__Instructions for the task__. Reproduce the following lines verbatim, keeping every one of them.

-- Data entries start --

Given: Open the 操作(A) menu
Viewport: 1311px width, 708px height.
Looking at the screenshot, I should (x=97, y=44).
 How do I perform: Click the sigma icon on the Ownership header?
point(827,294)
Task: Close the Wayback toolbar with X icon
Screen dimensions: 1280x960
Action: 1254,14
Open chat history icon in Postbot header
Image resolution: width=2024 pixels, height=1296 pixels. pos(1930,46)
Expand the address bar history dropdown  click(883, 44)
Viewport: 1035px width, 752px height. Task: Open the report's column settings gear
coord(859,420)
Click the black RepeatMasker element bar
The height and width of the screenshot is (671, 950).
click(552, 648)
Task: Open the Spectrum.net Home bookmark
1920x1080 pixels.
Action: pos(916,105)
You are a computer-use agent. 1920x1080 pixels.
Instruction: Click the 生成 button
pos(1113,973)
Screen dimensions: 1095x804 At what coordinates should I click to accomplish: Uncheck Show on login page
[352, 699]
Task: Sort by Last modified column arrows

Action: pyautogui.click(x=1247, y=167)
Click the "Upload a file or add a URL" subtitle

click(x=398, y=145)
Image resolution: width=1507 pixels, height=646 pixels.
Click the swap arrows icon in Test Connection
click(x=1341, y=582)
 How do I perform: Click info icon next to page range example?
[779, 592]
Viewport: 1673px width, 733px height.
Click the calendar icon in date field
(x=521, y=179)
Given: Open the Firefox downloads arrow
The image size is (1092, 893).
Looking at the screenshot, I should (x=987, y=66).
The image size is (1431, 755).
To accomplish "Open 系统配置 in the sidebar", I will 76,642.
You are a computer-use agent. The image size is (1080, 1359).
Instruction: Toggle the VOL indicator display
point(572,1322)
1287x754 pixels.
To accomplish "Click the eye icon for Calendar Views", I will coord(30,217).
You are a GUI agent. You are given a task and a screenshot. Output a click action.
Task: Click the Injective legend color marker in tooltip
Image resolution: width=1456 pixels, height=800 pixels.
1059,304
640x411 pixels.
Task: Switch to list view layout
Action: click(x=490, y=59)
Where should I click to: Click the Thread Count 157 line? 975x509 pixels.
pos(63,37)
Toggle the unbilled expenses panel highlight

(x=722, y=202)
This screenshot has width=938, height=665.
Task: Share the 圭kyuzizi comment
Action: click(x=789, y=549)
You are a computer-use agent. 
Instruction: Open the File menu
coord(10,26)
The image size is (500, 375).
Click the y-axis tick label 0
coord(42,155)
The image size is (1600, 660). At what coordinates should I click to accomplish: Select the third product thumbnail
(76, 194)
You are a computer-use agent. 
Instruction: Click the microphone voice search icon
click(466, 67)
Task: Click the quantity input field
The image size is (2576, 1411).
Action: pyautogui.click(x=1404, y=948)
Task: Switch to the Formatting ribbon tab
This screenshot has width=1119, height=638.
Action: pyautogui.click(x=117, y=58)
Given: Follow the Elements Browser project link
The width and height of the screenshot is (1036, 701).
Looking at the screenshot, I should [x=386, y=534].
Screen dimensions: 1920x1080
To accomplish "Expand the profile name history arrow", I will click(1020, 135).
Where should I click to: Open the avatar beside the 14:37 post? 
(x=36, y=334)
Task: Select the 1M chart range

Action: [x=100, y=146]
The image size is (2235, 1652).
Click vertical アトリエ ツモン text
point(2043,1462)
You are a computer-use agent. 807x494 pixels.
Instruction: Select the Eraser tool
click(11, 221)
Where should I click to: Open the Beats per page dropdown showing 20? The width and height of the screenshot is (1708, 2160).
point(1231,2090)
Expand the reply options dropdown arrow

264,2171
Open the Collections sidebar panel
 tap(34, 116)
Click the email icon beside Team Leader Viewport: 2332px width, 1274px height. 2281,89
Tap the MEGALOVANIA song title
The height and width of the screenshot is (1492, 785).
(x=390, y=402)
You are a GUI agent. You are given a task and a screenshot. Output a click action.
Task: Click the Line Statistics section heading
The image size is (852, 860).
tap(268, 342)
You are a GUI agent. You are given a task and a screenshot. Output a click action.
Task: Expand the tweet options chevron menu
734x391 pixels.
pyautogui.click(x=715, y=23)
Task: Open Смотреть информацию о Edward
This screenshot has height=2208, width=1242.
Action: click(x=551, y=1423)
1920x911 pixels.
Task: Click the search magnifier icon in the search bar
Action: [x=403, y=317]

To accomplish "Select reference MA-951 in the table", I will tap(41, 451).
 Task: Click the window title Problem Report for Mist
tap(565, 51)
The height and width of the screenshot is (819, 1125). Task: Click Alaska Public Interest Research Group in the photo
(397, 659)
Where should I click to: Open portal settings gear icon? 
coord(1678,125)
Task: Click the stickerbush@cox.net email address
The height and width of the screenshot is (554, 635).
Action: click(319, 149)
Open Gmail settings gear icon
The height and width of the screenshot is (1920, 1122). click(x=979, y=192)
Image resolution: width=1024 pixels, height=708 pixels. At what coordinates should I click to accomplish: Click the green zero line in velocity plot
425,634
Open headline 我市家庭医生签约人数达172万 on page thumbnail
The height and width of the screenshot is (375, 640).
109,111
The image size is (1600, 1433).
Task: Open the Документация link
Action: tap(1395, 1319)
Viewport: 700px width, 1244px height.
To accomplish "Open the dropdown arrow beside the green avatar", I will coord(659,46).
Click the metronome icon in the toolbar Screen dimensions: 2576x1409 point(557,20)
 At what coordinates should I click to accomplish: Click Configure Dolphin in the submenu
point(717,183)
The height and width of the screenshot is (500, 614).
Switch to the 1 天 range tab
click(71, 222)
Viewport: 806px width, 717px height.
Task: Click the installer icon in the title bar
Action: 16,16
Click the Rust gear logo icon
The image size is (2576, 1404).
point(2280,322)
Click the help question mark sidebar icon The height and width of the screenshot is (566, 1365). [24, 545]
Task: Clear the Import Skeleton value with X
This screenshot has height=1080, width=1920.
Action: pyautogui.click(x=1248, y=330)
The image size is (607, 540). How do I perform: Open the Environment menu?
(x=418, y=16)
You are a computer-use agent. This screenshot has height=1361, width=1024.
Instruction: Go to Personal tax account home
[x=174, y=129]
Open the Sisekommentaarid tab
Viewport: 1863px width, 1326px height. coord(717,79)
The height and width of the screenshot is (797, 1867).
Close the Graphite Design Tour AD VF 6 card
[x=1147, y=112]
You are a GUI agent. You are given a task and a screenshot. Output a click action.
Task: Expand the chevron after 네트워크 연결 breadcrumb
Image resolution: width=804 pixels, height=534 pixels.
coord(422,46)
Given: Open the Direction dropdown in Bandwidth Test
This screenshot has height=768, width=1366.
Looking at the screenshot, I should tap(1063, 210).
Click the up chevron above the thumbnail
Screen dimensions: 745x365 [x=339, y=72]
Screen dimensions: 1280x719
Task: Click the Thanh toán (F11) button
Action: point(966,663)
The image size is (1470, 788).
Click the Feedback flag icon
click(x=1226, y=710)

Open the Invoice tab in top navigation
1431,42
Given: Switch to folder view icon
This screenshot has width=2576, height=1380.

-- Data entries end --

__Task response__.
Given: Open the 操作(A) menu
Viewport: 1311px width, 708px height.
Looking at the screenshot, I should (x=97, y=44).
 How do I perform: Click the sigma icon on the Ownership header?
point(827,294)
Task: Close the Wayback toolbar with X icon
Screen dimensions: 1280x960
Action: 1254,14
Open chat history icon in Postbot header
Image resolution: width=2024 pixels, height=1296 pixels. pos(1930,46)
Expand the address bar history dropdown  click(883, 44)
Viewport: 1035px width, 752px height. Task: Open the report's column settings gear
coord(859,420)
Click the black RepeatMasker element bar
The height and width of the screenshot is (671, 950).
click(552, 648)
Task: Open the Spectrum.net Home bookmark
1920x1080 pixels.
Action: pos(916,105)
You are a computer-use agent. 1920x1080 pixels.
Instruction: Click the 生成 button
pos(1113,973)
Screen dimensions: 1095x804 At what coordinates should I click to accomplish: Uncheck Show on login page
[352, 699]
Task: Sort by Last modified column arrows

Action: pyautogui.click(x=1247, y=167)
Click the "Upload a file or add a URL" subtitle

click(x=398, y=145)
Image resolution: width=1507 pixels, height=646 pixels.
Click the swap arrows icon in Test Connection
click(x=1341, y=582)
 How do I perform: Click info icon next to page range example?
[779, 592]
Viewport: 1673px width, 733px height.
Click the calendar icon in date field
(x=521, y=179)
Given: Open the Firefox downloads arrow
The image size is (1092, 893).
Looking at the screenshot, I should (x=987, y=66).
The image size is (1431, 755).
To accomplish "Open 系统配置 in the sidebar", I will 76,642.
You are a computer-use agent. The image size is (1080, 1359).
Instruction: Toggle the VOL indicator display
point(572,1322)
1287x754 pixels.
To accomplish "Click the eye icon for Calendar Views", I will coord(30,217).
You are a GUI agent. You are given a task and a screenshot. Output a click action.
Task: Click the Injective legend color marker in tooltip
Image resolution: width=1456 pixels, height=800 pixels.
1059,304
640x411 pixels.
Task: Switch to list view layout
Action: click(x=490, y=59)
Where should I click to: Click the Thread Count 157 line? 975x509 pixels.
pos(63,37)
Toggle the unbilled expenses panel highlight

(x=722, y=202)
This screenshot has width=938, height=665.
Task: Share the 圭kyuzizi comment
Action: click(x=789, y=549)
You are a computer-use agent. 
Instruction: Open the File menu
coord(10,26)
The image size is (500, 375).
Click the y-axis tick label 0
coord(42,155)
The image size is (1600, 660). At what coordinates should I click to accomplish: Select the third product thumbnail
(76, 194)
You are a computer-use agent. 
Instruction: Click the microphone voice search icon
click(466, 67)
Task: Click the quantity input field
The image size is (2576, 1411).
Action: pyautogui.click(x=1404, y=948)
Task: Switch to the Formatting ribbon tab
This screenshot has width=1119, height=638.
Action: pyautogui.click(x=117, y=58)
Given: Follow the Elements Browser project link
The width and height of the screenshot is (1036, 701).
Looking at the screenshot, I should [x=386, y=534].
Screen dimensions: 1920x1080
To accomplish "Expand the profile name history arrow", I will click(1020, 135).
Where should I click to: Open the avatar beside the 14:37 post? 
(x=36, y=334)
Task: Select the 1M chart range

Action: [x=100, y=146]
The image size is (2235, 1652).
Click vertical アトリエ ツモン text
point(2043,1462)
You are a computer-use agent. 807x494 pixels.
Instruction: Select the Eraser tool
click(11, 221)
Where should I click to: Open the Beats per page dropdown showing 20? The width and height of the screenshot is (1708, 2160).
point(1231,2090)
Expand the reply options dropdown arrow

264,2171
Open the Collections sidebar panel
 tap(34, 116)
Click the email icon beside Team Leader Viewport: 2332px width, 1274px height. 2281,89
Tap the MEGALOVANIA song title
The height and width of the screenshot is (1492, 785).
(x=390, y=402)
You are a GUI agent. You are given a task and a screenshot. Output a click action.
Task: Click the Line Statistics section heading
The image size is (852, 860).
tap(268, 342)
You are a GUI agent. You are given a task and a screenshot. Output a click action.
Task: Expand the tweet options chevron menu
734x391 pixels.
pyautogui.click(x=715, y=23)
Task: Open Смотреть информацию о Edward
This screenshot has height=2208, width=1242.
Action: click(x=551, y=1423)
1920x911 pixels.
Task: Click the search magnifier icon in the search bar
Action: [x=403, y=317]

To accomplish "Select reference MA-951 in the table", I will tap(41, 451).
 Task: Click the window title Problem Report for Mist
tap(565, 51)
The height and width of the screenshot is (819, 1125). Task: Click Alaska Public Interest Research Group in the photo
(397, 659)
Where should I click to: Open portal settings gear icon? 
coord(1678,125)
Task: Click the stickerbush@cox.net email address
The height and width of the screenshot is (554, 635).
Action: click(319, 149)
Open Gmail settings gear icon
The height and width of the screenshot is (1920, 1122). click(x=979, y=192)
Image resolution: width=1024 pixels, height=708 pixels. At what coordinates should I click to accomplish: Click the green zero line in velocity plot
425,634
Open headline 我市家庭医生签约人数达172万 on page thumbnail
The height and width of the screenshot is (375, 640).
109,111
The image size is (1600, 1433).
Task: Open the Документация link
Action: tap(1395, 1319)
Viewport: 700px width, 1244px height.
To accomplish "Open the dropdown arrow beside the green avatar", I will coord(659,46).
Click the metronome icon in the toolbar Screen dimensions: 2576x1409 point(557,20)
 At what coordinates should I click to accomplish: Click Configure Dolphin in the submenu
point(717,183)
The height and width of the screenshot is (500, 614).
Switch to the 1 天 range tab
click(71, 222)
Viewport: 806px width, 717px height.
Task: Click the installer icon in the title bar
Action: 16,16
Click the Rust gear logo icon
The image size is (2576, 1404).
point(2280,322)
Click the help question mark sidebar icon The height and width of the screenshot is (566, 1365). [24, 545]
Task: Clear the Import Skeleton value with X
This screenshot has height=1080, width=1920.
Action: pyautogui.click(x=1248, y=330)
The image size is (607, 540). How do I perform: Open the Environment menu?
(x=418, y=16)
You are a computer-use agent. This screenshot has height=1361, width=1024.
Instruction: Go to Personal tax account home
[x=174, y=129]
Open the Sisekommentaarid tab
Viewport: 1863px width, 1326px height. coord(717,79)
The height and width of the screenshot is (797, 1867).
Close the Graphite Design Tour AD VF 6 card
[x=1147, y=112]
You are a GUI agent. You are given a task and a screenshot. Output a click action.
Task: Expand the chevron after 네트워크 연결 breadcrumb
Image resolution: width=804 pixels, height=534 pixels.
coord(422,46)
Given: Open the Direction dropdown in Bandwidth Test
This screenshot has height=768, width=1366.
Looking at the screenshot, I should tap(1063, 210).
Click the up chevron above the thumbnail
Screen dimensions: 745x365 [x=339, y=72]
Screen dimensions: 1280x719
Task: Click the Thanh toán (F11) button
Action: point(966,663)
The image size is (1470, 788).
Click the Feedback flag icon
click(x=1226, y=710)

Open the Invoice tab in top navigation
1431,42
Given: Switch to folder view icon
This screenshot has width=2576, height=1380.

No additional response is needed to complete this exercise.